▶ **EXERCISE**: Once the line with "The image size is (1119, 746)." is reached, output it and every line after it, exactly, through the end of the records below. Pictures are skipped.

*** Block opens ***

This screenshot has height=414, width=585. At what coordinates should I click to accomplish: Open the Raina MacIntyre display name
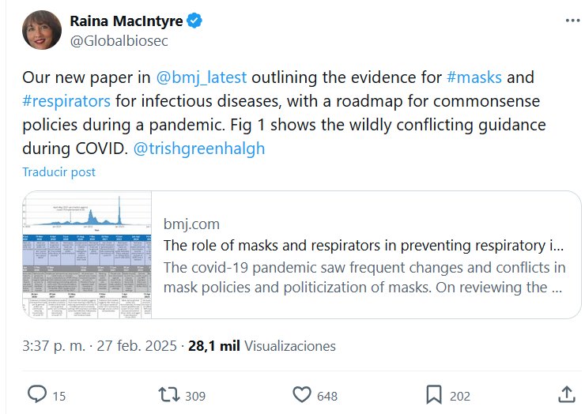tap(125, 20)
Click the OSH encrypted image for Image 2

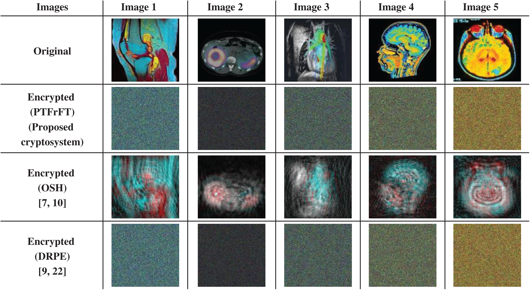[231, 187]
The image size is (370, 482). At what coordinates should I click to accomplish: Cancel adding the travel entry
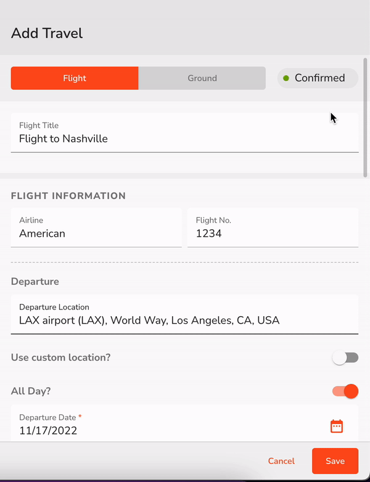281,461
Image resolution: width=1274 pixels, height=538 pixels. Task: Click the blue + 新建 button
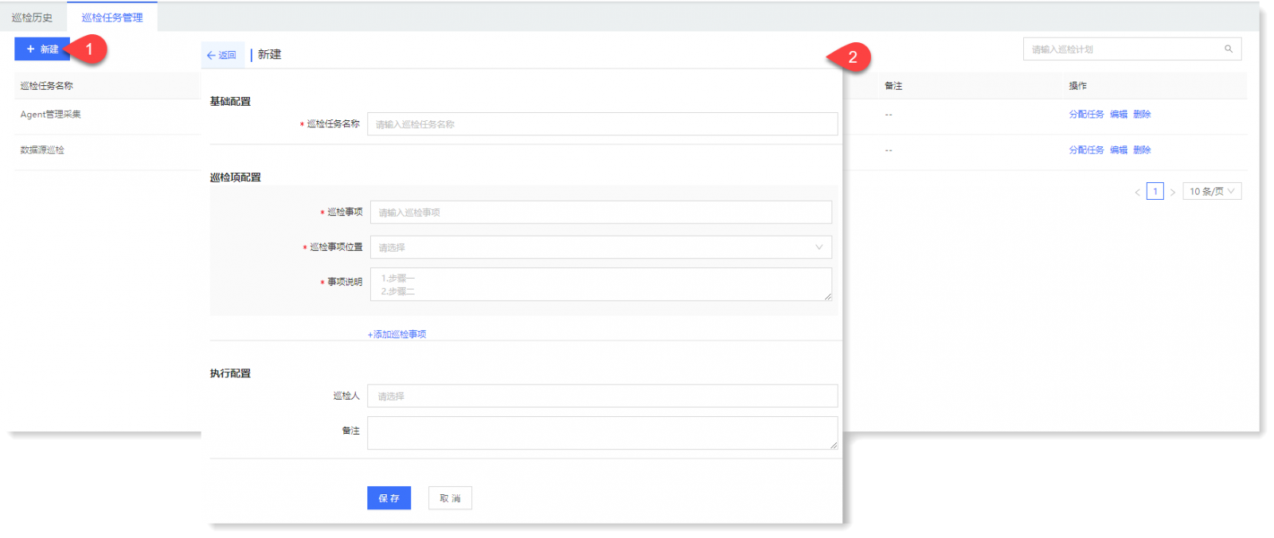(x=42, y=49)
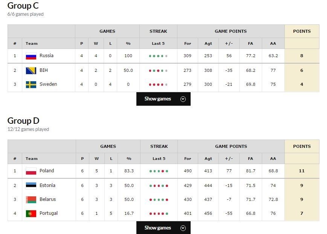Open the Estonia team name link
This screenshot has width=327, height=234.
pyautogui.click(x=47, y=185)
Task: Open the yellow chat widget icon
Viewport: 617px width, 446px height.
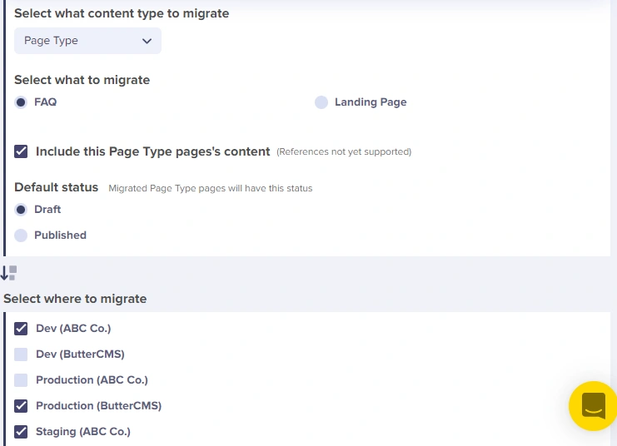Action: 592,406
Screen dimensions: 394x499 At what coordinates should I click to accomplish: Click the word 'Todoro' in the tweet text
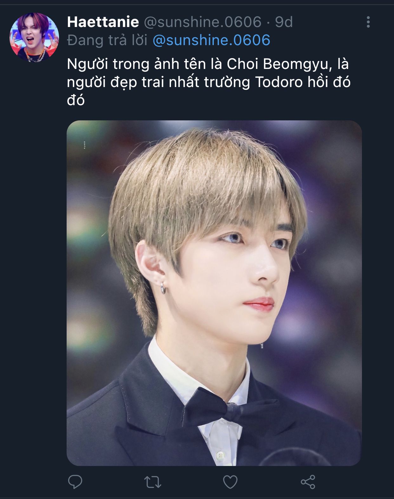[279, 82]
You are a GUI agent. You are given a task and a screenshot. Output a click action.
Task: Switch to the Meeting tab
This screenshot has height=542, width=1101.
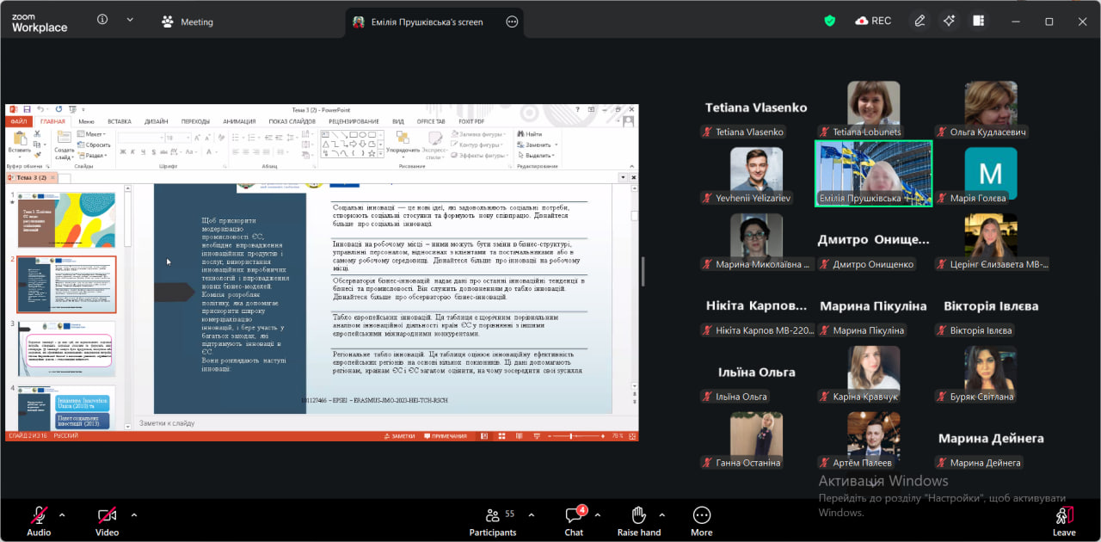pos(188,22)
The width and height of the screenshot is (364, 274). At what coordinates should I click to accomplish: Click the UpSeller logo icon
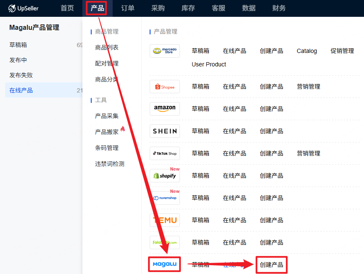click(12, 8)
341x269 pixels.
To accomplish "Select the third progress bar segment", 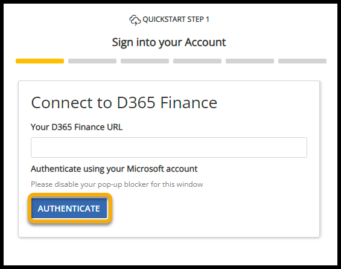I will point(145,61).
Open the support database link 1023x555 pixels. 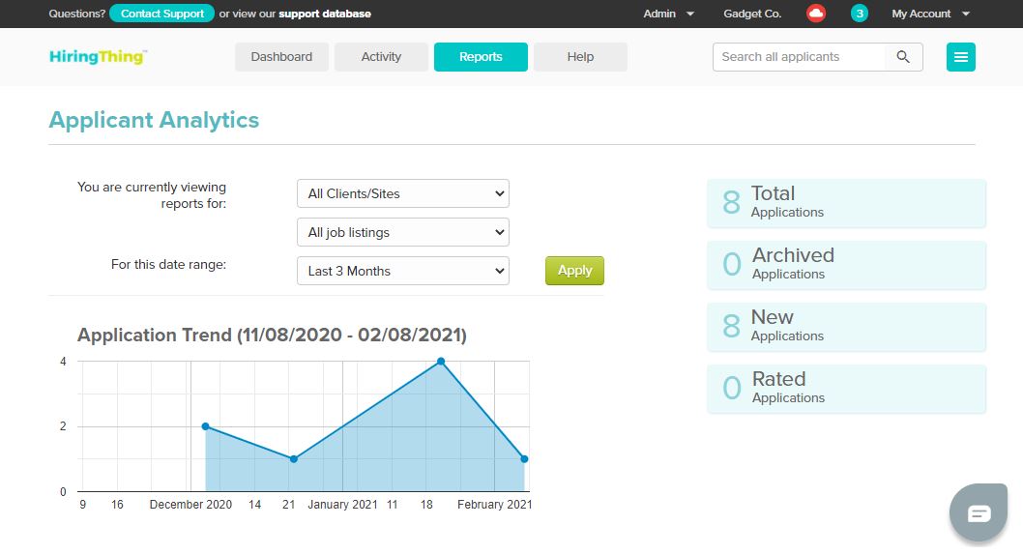click(x=325, y=14)
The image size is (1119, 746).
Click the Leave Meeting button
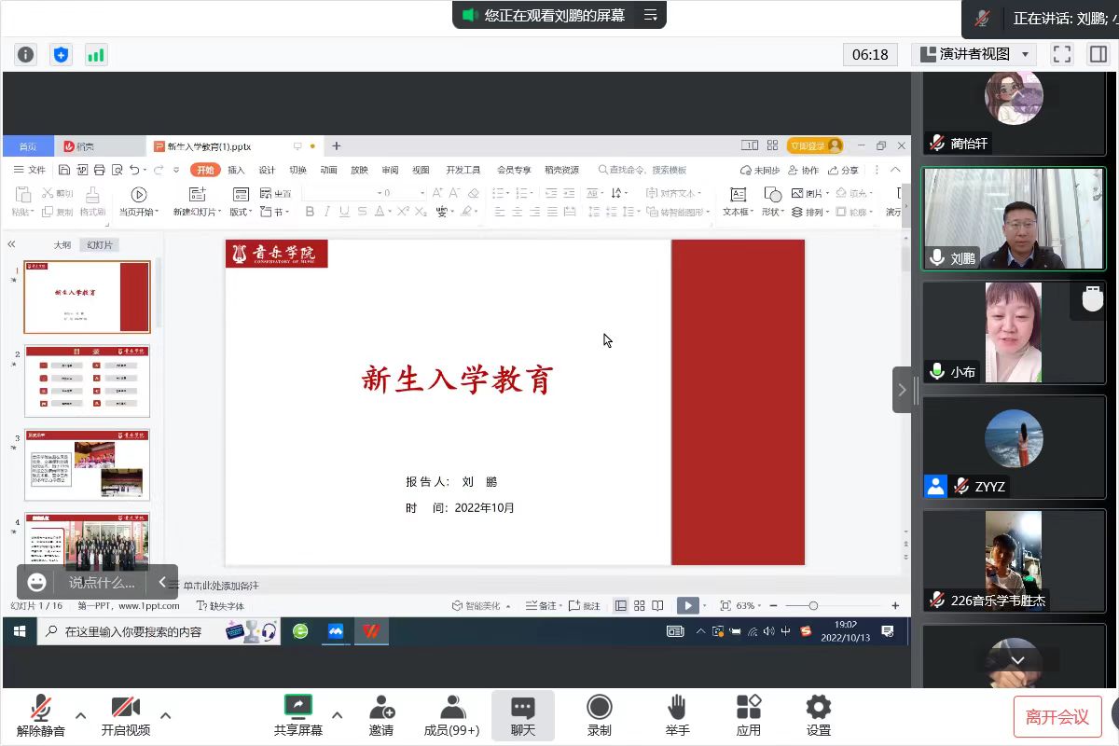click(1057, 716)
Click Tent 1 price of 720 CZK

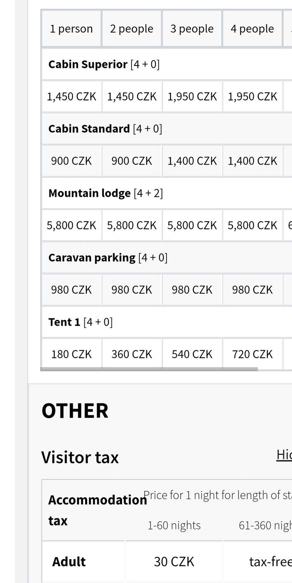(252, 354)
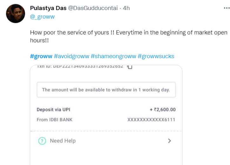This screenshot has width=230, height=165.
Task: Click the Need Help label
Action: (62, 141)
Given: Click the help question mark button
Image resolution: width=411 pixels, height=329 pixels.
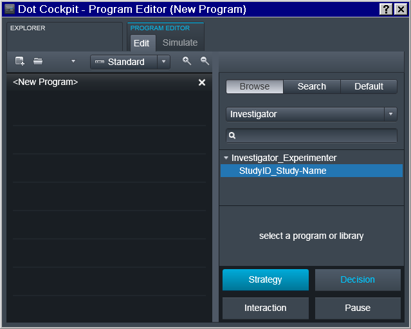Looking at the screenshot, I should coord(386,10).
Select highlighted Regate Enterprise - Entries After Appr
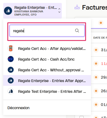The height and width of the screenshot is (118, 107). 47,80
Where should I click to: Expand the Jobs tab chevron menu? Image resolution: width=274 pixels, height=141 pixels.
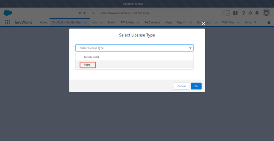coord(102,23)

*** Block closes ***

▶ **OUTPUT OF THE TASK**:
The image size is (1119, 746).
Click the Leave Meeting button
click(1057, 716)
Click Tent 1 price of 720 CZK

(252, 354)
This screenshot has width=230, height=165.
Task: Click the Need Help label
Action: (62, 141)
Given: Click the help question mark button
Image resolution: width=411 pixels, height=329 pixels.
Looking at the screenshot, I should coord(386,10).
Select highlighted Regate Enterprise - Entries After Appr
The height and width of the screenshot is (118, 107). 47,80
Where should I click to: Expand the Jobs tab chevron menu? Image resolution: width=274 pixels, height=141 pixels.
coord(102,23)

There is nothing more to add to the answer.